Back in January, I wrote a lengthy blog with my ramblings on how I thought the year 2014 would shape up for the Procurement and Supply Chain industry. It's hard to believe that the year is already half-over, but I figured I'd take a look back at that article and see how my predictions were trending. Read it here. After rereading my post, I'm pretty happy to report that I think I was pretty accurate with a lot of my predictions.
Let's take a look:
Let's take a look:
- More qualified entry-level candidates with relevant degrees from both notable and local institutes of higher learning.
- Okay, now on this one I might have been off. While universities definitely seem to have some great education programs in place, we (and many of our clients) have not yet experienced a big uptick in qualified fresh-out-of-university supply chain professionals. I do know that big companies with deep pockets are investing heavily in college recruitment, so it may simply be that they are grabbing the pick of the litter for now.

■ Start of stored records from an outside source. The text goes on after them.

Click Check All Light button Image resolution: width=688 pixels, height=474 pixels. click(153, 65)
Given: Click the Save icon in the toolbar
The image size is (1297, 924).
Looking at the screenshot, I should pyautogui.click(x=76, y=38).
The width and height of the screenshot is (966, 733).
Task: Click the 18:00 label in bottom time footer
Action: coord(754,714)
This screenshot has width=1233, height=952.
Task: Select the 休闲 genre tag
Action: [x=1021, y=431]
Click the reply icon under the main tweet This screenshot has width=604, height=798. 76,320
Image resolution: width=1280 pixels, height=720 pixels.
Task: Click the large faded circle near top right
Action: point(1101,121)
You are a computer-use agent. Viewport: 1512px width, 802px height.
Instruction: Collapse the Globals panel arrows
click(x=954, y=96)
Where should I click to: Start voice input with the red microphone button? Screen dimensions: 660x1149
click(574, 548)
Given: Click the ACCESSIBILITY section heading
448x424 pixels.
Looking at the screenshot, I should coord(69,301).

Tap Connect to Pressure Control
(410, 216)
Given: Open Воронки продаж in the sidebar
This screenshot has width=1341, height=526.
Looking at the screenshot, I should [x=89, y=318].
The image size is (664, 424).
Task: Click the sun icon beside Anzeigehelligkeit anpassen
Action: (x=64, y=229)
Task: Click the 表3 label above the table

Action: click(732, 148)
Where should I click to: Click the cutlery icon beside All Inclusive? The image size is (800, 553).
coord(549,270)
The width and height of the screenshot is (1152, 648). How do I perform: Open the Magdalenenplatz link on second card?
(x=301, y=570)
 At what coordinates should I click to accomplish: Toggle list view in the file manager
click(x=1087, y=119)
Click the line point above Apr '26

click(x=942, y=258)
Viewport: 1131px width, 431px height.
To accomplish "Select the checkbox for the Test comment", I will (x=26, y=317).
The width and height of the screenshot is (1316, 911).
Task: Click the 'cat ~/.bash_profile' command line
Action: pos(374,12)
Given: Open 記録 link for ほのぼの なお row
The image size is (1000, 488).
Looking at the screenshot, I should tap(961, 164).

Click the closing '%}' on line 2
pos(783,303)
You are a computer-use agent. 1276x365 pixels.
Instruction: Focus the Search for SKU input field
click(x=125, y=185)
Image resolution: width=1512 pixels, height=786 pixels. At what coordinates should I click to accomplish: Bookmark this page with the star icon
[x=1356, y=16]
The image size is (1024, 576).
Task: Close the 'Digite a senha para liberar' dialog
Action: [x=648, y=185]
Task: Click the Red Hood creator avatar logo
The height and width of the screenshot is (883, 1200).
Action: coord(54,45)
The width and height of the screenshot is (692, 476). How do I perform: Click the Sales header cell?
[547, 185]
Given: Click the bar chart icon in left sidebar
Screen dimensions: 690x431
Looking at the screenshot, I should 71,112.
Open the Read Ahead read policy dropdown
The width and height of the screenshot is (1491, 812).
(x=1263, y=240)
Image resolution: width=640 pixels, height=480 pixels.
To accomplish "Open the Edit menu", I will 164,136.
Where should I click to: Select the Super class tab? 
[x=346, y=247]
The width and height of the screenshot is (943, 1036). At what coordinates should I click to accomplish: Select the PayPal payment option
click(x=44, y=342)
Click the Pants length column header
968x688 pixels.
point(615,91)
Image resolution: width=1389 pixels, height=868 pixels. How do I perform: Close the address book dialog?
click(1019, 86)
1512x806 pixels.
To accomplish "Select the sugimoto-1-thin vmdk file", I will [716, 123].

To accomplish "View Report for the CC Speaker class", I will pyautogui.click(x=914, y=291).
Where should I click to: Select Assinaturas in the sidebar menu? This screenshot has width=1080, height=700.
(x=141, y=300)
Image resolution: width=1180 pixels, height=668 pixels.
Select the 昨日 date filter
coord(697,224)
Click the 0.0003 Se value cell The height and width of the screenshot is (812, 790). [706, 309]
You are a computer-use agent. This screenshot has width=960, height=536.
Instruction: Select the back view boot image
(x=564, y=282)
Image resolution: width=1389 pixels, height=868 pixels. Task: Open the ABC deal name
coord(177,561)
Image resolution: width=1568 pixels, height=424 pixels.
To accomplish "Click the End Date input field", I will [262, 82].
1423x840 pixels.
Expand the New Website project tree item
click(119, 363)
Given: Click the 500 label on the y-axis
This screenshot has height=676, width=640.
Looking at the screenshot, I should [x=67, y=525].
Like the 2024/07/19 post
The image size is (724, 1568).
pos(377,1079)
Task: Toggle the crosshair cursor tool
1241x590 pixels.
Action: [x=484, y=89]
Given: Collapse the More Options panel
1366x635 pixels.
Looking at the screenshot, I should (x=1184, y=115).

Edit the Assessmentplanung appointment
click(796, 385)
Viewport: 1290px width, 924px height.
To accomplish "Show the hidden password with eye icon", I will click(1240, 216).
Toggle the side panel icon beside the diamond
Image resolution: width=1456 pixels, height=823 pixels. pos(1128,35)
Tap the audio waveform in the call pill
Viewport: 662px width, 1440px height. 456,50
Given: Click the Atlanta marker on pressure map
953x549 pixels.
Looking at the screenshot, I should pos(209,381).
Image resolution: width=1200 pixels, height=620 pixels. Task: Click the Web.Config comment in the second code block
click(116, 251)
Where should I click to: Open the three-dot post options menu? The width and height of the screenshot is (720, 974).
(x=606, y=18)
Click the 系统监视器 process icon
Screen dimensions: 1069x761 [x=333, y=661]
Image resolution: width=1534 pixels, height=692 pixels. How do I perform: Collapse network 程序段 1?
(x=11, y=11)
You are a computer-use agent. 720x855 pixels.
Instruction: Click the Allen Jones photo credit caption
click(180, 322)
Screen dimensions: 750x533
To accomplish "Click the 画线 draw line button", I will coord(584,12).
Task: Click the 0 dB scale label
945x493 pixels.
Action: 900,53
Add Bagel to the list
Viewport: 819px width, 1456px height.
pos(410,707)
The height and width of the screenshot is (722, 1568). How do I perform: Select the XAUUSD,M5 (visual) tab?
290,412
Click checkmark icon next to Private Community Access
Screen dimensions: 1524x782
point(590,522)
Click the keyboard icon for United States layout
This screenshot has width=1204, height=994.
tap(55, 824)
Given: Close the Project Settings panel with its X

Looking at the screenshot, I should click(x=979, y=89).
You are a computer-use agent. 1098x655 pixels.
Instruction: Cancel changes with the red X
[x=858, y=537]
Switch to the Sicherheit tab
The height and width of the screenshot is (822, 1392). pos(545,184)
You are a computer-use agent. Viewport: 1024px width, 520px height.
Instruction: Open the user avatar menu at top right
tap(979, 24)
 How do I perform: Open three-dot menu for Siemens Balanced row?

- We’ll see some existing professionals get weeded out from the place they've been hiding and either commit to improving their skill sets or finding a new career
- I definitely see this happening. It seems that even though there is a lot of M&A going on in the corporate world, GOOD procurement and supply chain professionals are standing ground and avoiding layoffs, and in many cases actually receiving promotions. That's not so true for some of the people that still see their role as buying and or "running an RFP". As proof, we've seen a substantial increase in resumes from seemingly experienced folks; who after an quick interview, we can gauge that they simply have not kept up with a rapidly changing industry. Unfortunately for some of these folks (who used to carry big job titles and paychecks) they may have reached a point in their careers that they have to reevaluate their market- worth. Good news for everyone else though, its creating even more job openings.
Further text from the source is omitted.